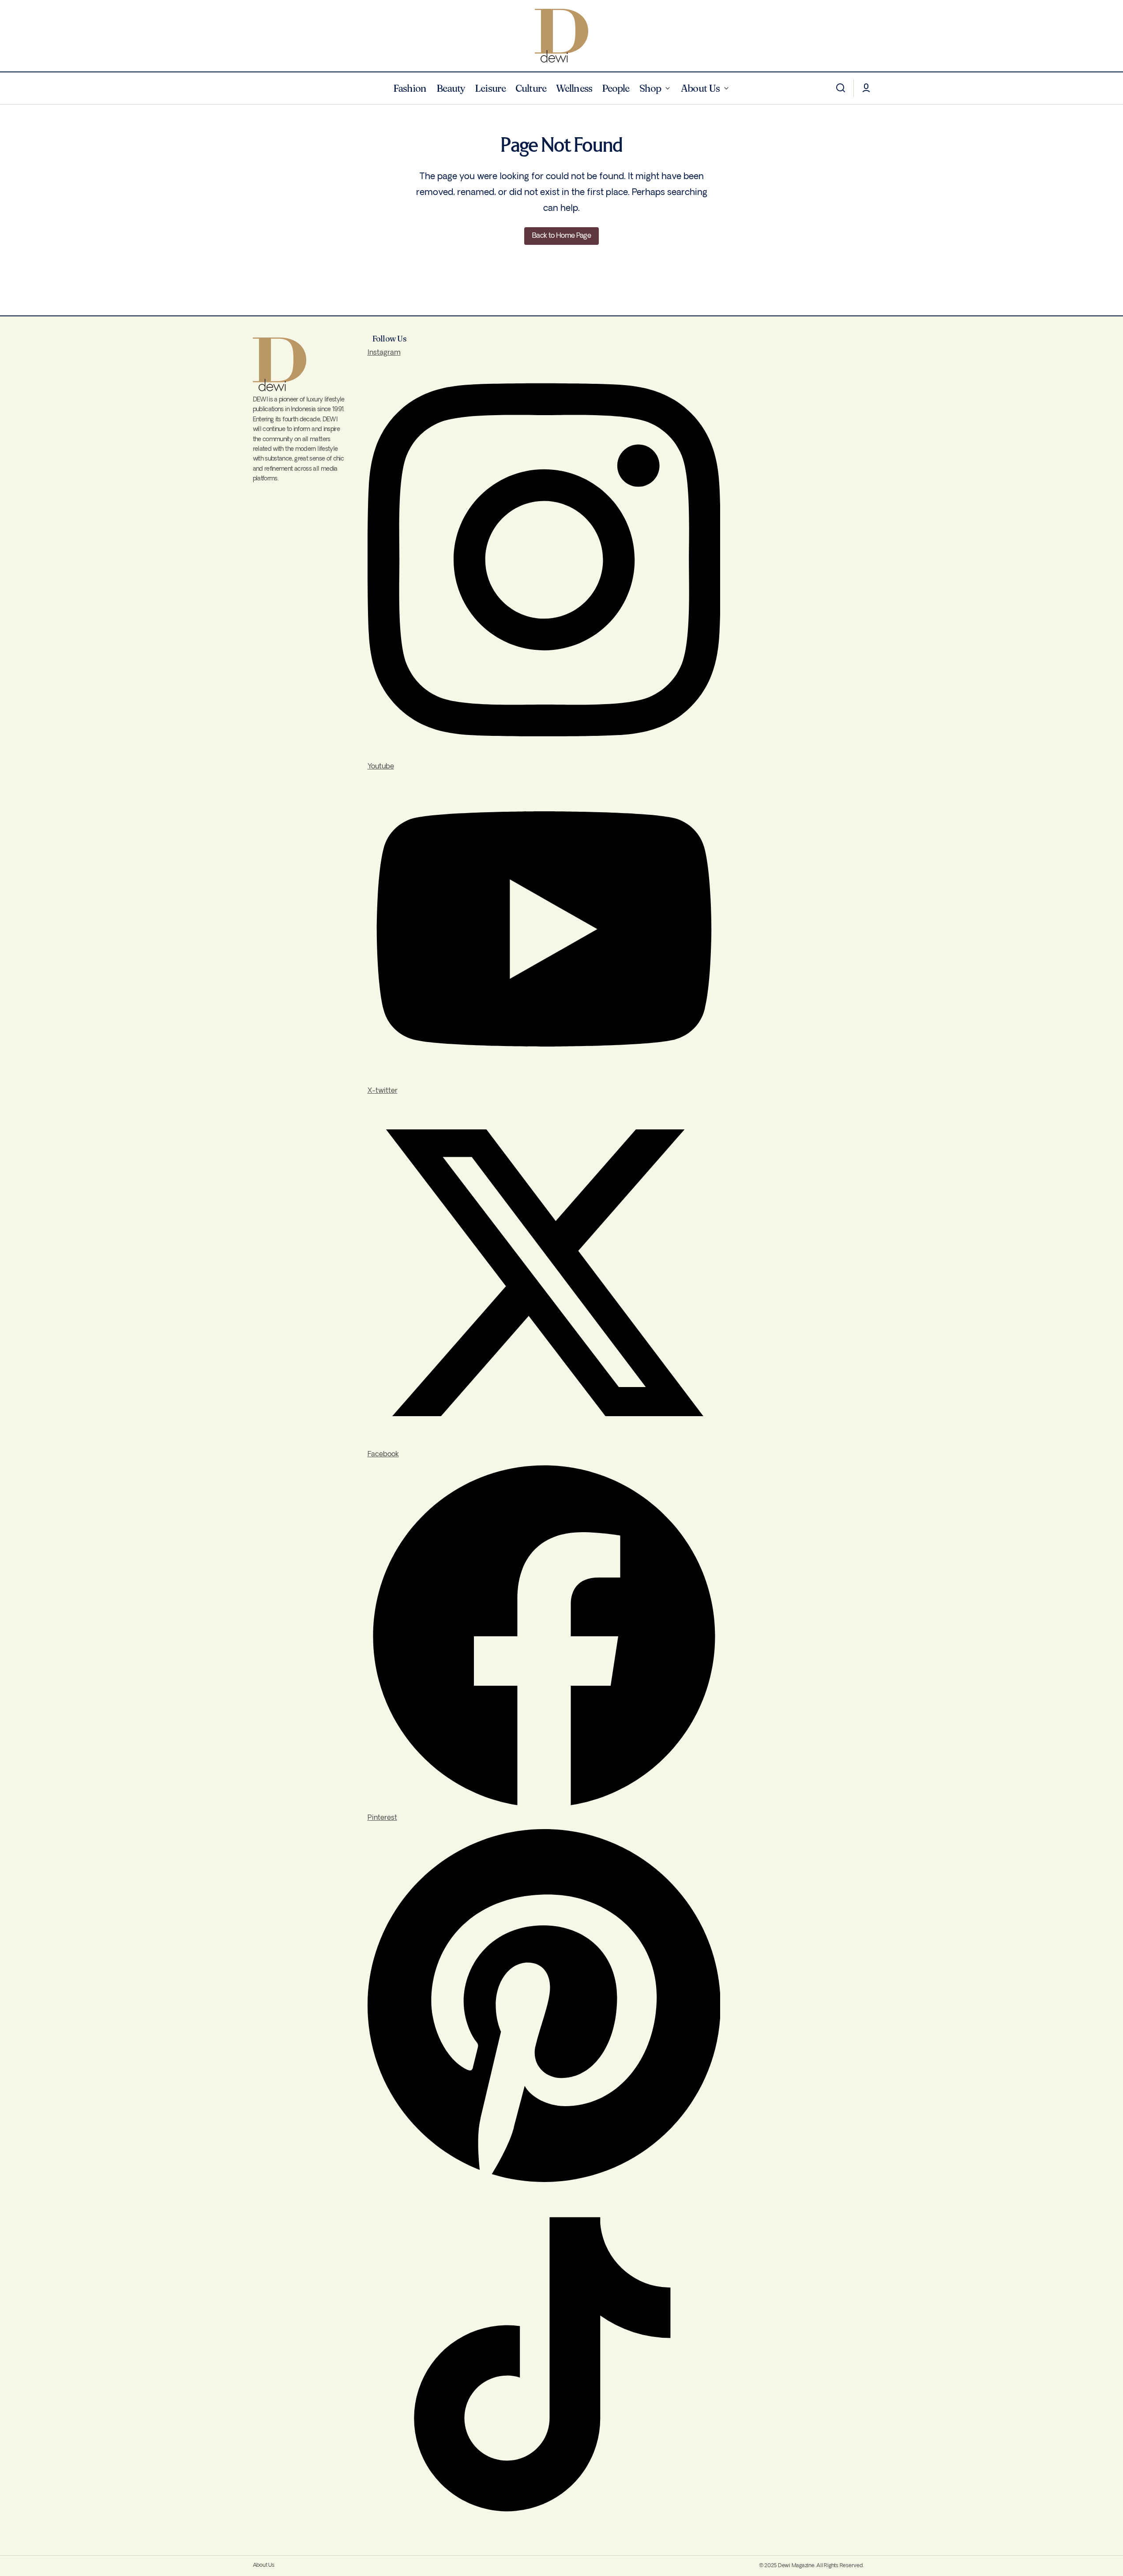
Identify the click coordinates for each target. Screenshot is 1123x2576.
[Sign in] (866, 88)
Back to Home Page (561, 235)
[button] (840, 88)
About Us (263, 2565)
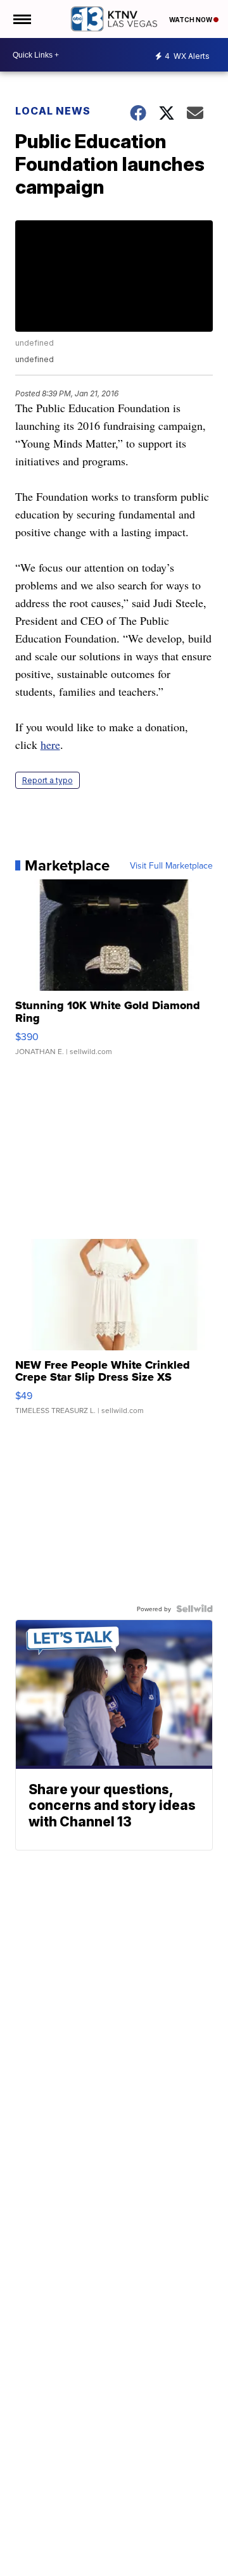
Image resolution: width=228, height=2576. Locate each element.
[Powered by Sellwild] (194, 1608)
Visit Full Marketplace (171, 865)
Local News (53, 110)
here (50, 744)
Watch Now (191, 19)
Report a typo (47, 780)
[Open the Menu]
---+---
Make an exact copy of the records, pictures excluded.

Identify the click coordinates for each target. Screenshot is 1123x2576.
[Sign in] (866, 88)
Back to Home Page (561, 235)
[button] (840, 88)
About Us (263, 2565)
Image resolution: width=228, height=2576. Locate each element.
[Powered by Sellwild] (194, 1608)
Visit Full Marketplace (171, 865)
Local News (53, 110)
here (50, 744)
Watch Now (191, 19)
Report a typo (47, 780)
[Open the Menu]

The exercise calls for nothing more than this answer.